Em dezembro do ano passado, Barroso decidiu enviar para a primeira instância um inquérito instaurado contra o deputado federal Rogério Simonetti Marinho (PSDB-RN) baseado no entendimento firmado pela maioria da Corte de restringir o alcance do foro privilegiado.

No caso de Rogério Marinho, o inquérito em tramitação no STF investiga a suposta prática de crimes contra a administração pública ocorridos em 2005 e 2006, quando o tucano ocupava a presidência da Câmara dos Vereadores da cidade de Natal, no Rio Grande do Norte. Com a decisão de Barroso, os autos do processo foram enviados à 8ª Vara Criminal da Comarca de Natal.

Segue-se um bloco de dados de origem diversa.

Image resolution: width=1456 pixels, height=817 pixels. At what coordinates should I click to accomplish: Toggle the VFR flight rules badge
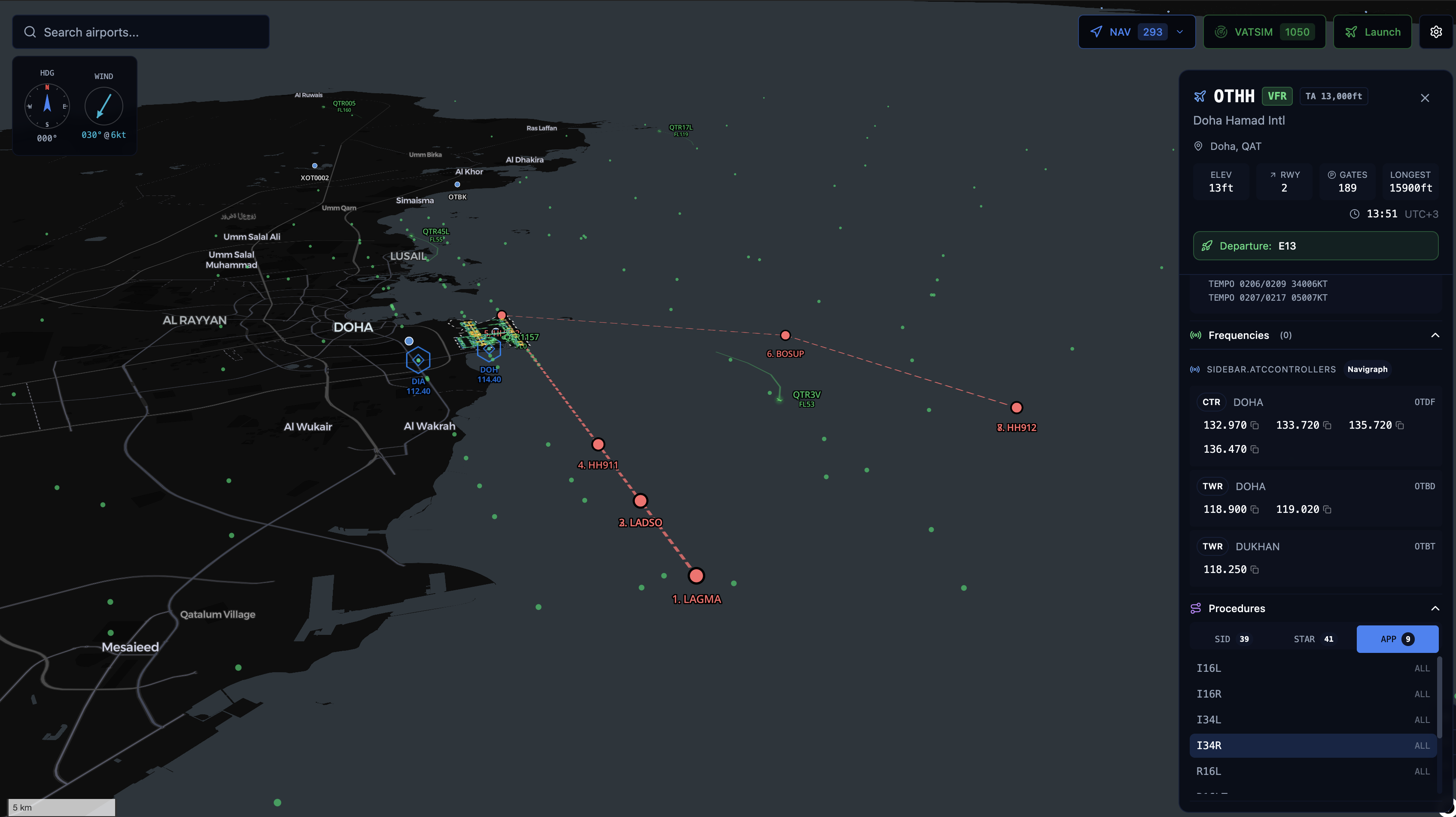pos(1276,96)
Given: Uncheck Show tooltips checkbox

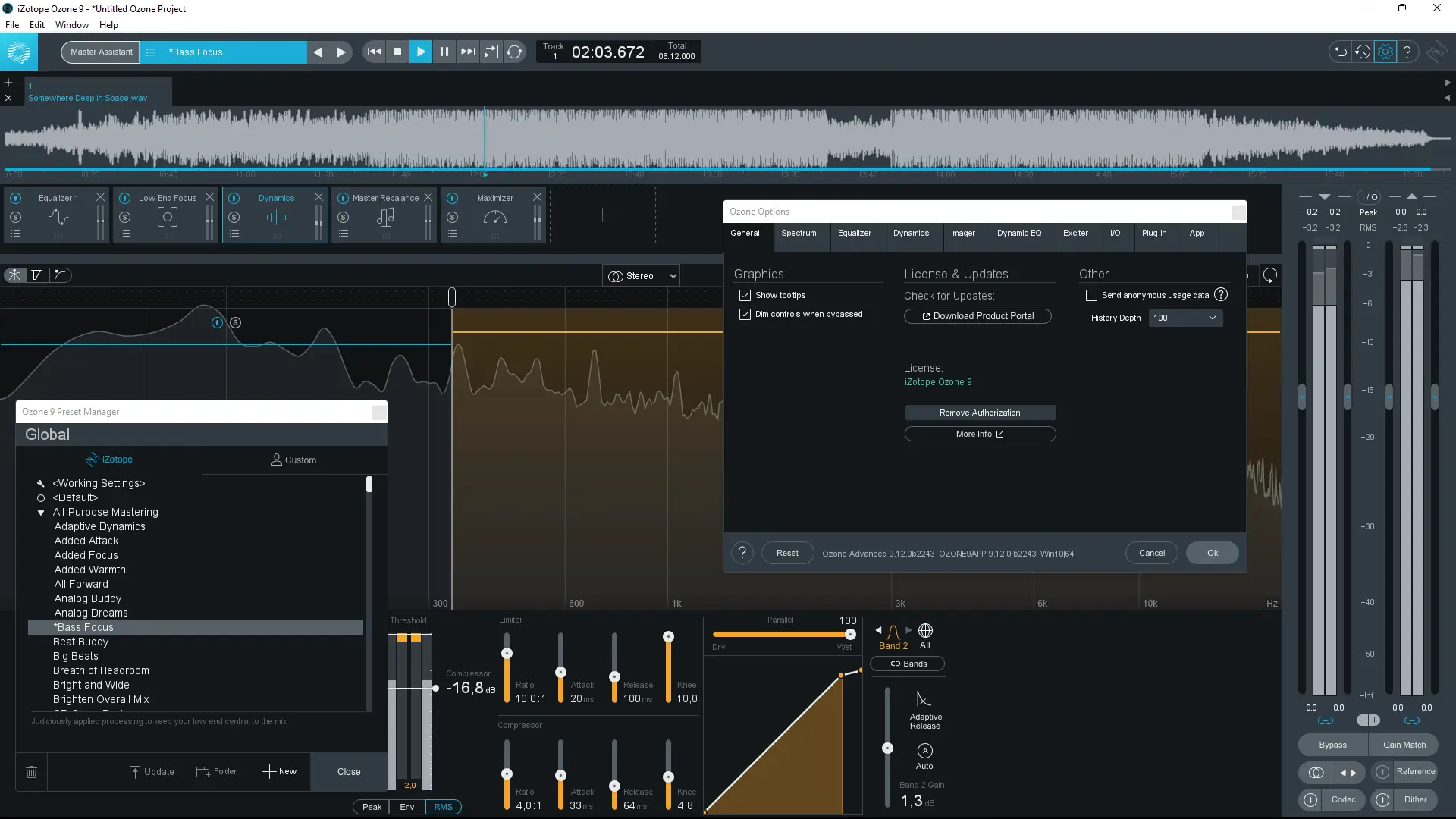Looking at the screenshot, I should 745,295.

Respeito - O ministro do Supremo Tribunal Federal (STF) e presidente do Tribunal Superior Eleitoral (TSE), Luiz Fux, afirmou na sexta-feira (13) que a jurisprudência tem que ser estável, porque se um tribunal não respeitar seus próprios precedentes, passa a ser desacreditado pela sociedade. Ele participou hoje de evento do Tribunal de Justiça do Rio de Janeiro.

“O que eu disse nesse julgamento recente é que não tem sentido que um ano e meio depois se possa mudar a jurisprudência, porque a jurisprudência é um argumento da autoridade. E para se ter autoridade tem que se ter respeito. E um tribunal, para gerar respeito junto à cidadania, tem que se respeitar. Um tribunal que não se respeita perde a sua legitimação democrática”, afirmou Fux, referindo-se ao julgamento do habeas corpus do ex-presidente Luiz Inácio Lula da Silva.

Ele afirmou que não tem sentido alterar um entendimento da corte dois anos depois de ele ter sido firmado, sem que tenha havido alteração legal. “Se o tribunal não se respeita, perde sua legitimidade democrática. No momento em que um tribunal superior perde a sua legitimidade democrática, ele perde o respeito do povo, e se instaura uma desobediência civil”, avaliou.

Ele afirmou ainda que atualmente a jurisprudência do STF busca avaliar os impactos práticos das decisões, o que ele classificou como “consequencialista”, e desta forma os juízes se tornaram gestores, que devem avaliar o custo-benefício das suas decisões.